Shortly after landing at the Hong Kong train station, Chinese private investor Feng was opening a stock trading account at a nearby brokerage, hoping to avoid tighter restrictions on capital leaving the country.

Beijing introduced new rules this month to crack down on overseas investment, citing national security concerns and curbs on buying US stocks that were imposed on Chinese investors in May.
Market regulators have classified cross-border stock trading by some online brokers as “illegal” and imposed fines, hoping to stem what analysts say have been record capital outflows in recent years.
But mainland investors are still in Hong Kong, where regulations are relatively looser, hoping to trade US stocks.
Feng, who arrived on an overnight train from eastern China, opened three accounts in one day, telling AFP she did not want to miss the opportunity to invest in American firms.
Although US markets have been volatile recently, “they are still much better than the Chinese stock market,” she said.

Seasoned investor Tao flew to Hong Kong from Shanghai, telling AFP he spent two weeks opening bank and brokerage accounts to maintain access to US stocks.
blow
China has long imposed strict foreign exchange controls on its citizens in order to maintain regulatory sovereignty and stabilize the valuation of its currency, the yuan.
Mainland investors have sought to diversify their holdings in recent years as a debt crisis has crippled China’s property sector, long considered a safe bet to park assets, analysts told AFP.
The new restrictions come after Beijing fined major brokers Futu, Tiger and Longbridge more than US$330 million in May, saying they had helped mainland Chinese investors trade overseas despite lacking required licenses.
Authorities ordered the firms to give up cross-border businesses in China within two years, vowing to “completely eradicate” such illegal operations.
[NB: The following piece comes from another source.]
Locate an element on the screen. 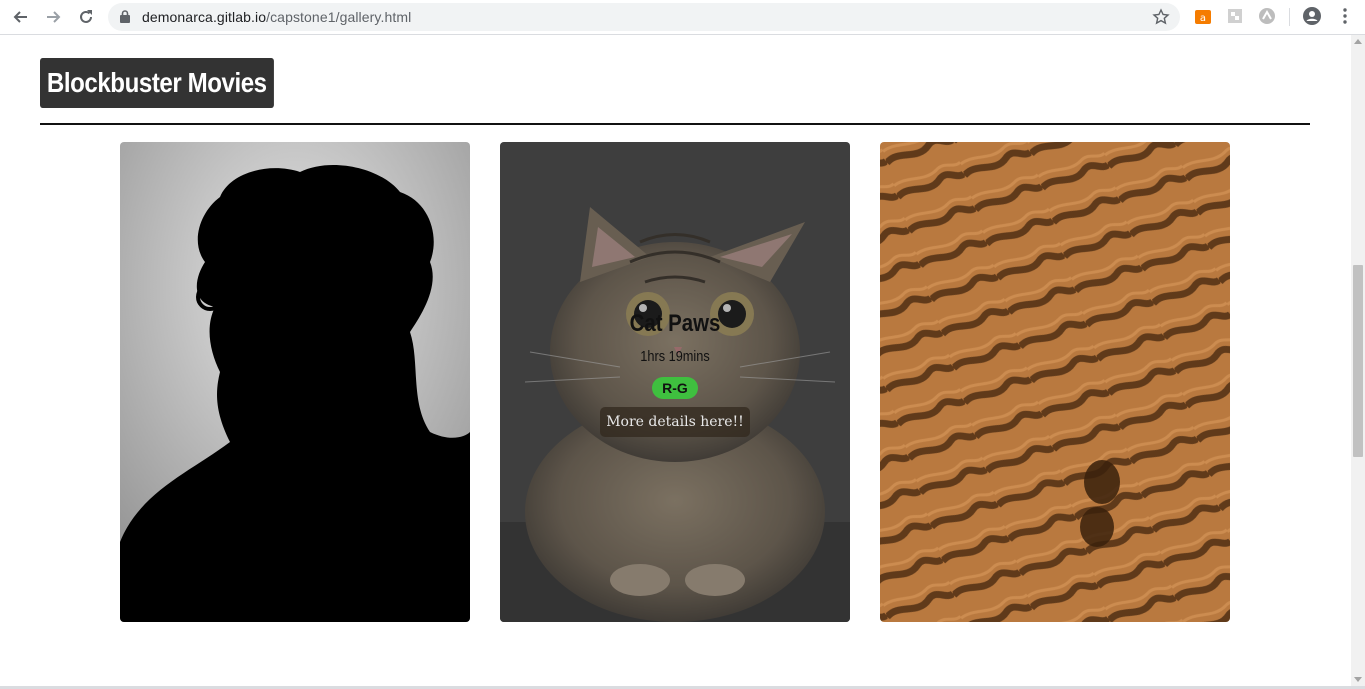 The width and height of the screenshot is (1365, 689). lock-icon is located at coordinates (125, 16).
About US$32 billion in Hong Kong and foreign assets held by Chinese investors are traded by the three brokers, according to the companies.

An employee at one of the firms told AFP on condition of anonymity that the severity of the crackdown was unprecedented, despite an earlier penalty in 2022. Investing in US assets in China usually requires going through officially approved channels and is usually subject to ceilings and strict foreign exchange controls.
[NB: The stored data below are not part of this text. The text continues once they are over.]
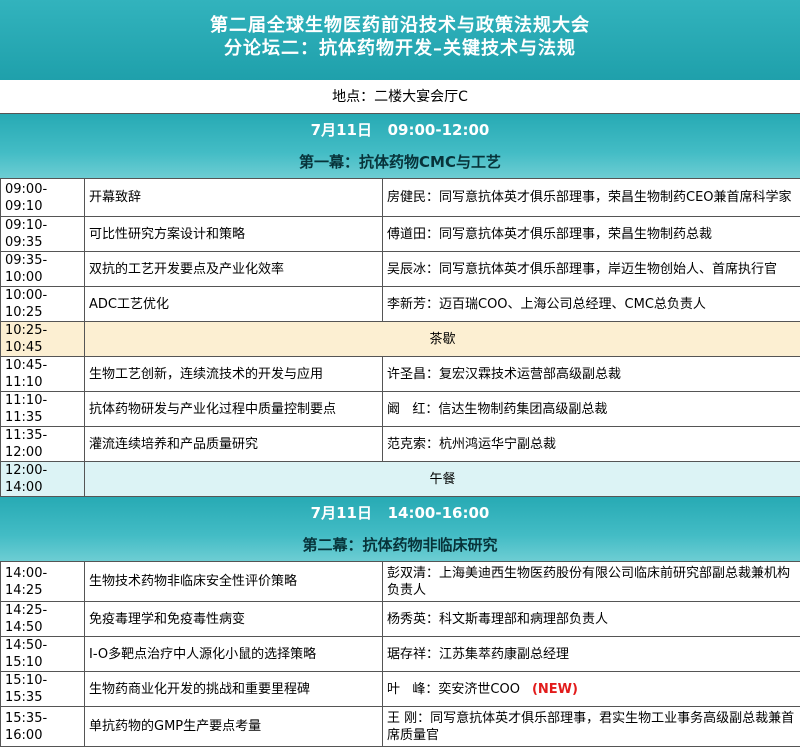  I want to click on event-header: 第二届全球生物医药前沿技术与政策法规大会 分论坛二：抗体药物开发–关键技术与法规, so click(400, 40).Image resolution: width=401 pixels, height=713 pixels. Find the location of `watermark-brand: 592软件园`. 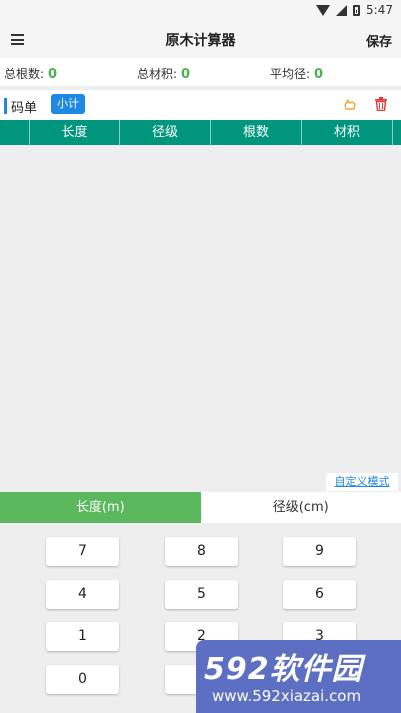

watermark-brand: 592软件园 is located at coordinates (284, 670).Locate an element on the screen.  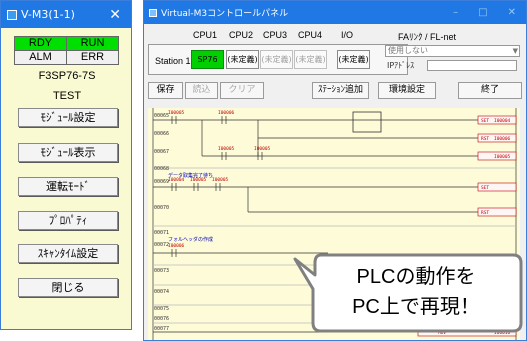
led-run: RUN is located at coordinates (92, 44).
Developer Iain Wu, a long-time user of the brokerage platform, said investors would miss out on opportunities such as trading newly listed global firms.
The measures signal “China’s efforts to control the outflow of citizens’ funds and assets,” he said.
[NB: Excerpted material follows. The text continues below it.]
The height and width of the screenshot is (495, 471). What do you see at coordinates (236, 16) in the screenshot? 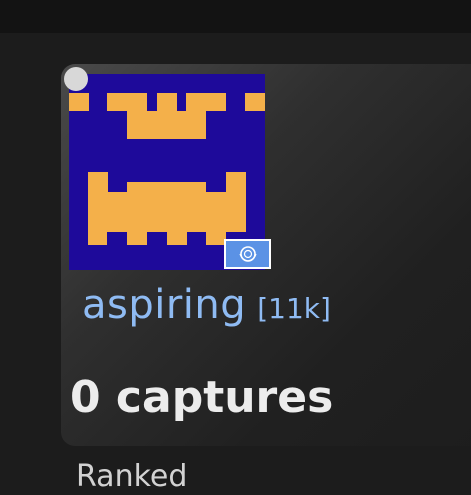
I see `top-bar` at bounding box center [236, 16].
“I am concerned that regulations will be tightened even further, such as limiting the annual investment quota per person,” Wu added.
“Grey Areas”
Households, institutions and companies moved an estimated record $807 billion in assets moved out of China in 2025, according to a Bloomberg report citing data from the Institute of International Finance.
The exits have come as Chinese policymakers have struggled to maintain a post-pandemic economic revival, with annual growth slowing, consumption stuttering and property sector debt rising.

Top leaders have also spooked some investors by signaling a desire to tackle deep wealth inequality.
May’s sanctions on brokers are the toughest measures taken by officials in years to close loopholes people have long used to circumvent capital controls.
Dick Kay, head of Deloitte’s capital market services group in China, said officials had cracked down on brokers to steer investors to trading through compliant channels, which are more “manageable”.
“Once the so-called gray areas are narrowed or reduced, the requirements for legitimate channels … will expand,” allowing more people to invest through authorized channels, Kay said.
Han Lin, a cross-border finance specialist at consultancy The Asia Group, said Beijing’s move was prompted by “concerns over capital outflows, regulatory sovereignty and unlicensed offshore securities activity”.
Investors increasingly see regulatory risk rather than market risk as the main variable shaping overseas investment access, he told AFP. The rules signal that overseas investment must be conducted “on Beijing’s terms,” Lin said.
Future overseas deals will continue, but approvals will increasingly favor strategic sectors aligned with national priorities.”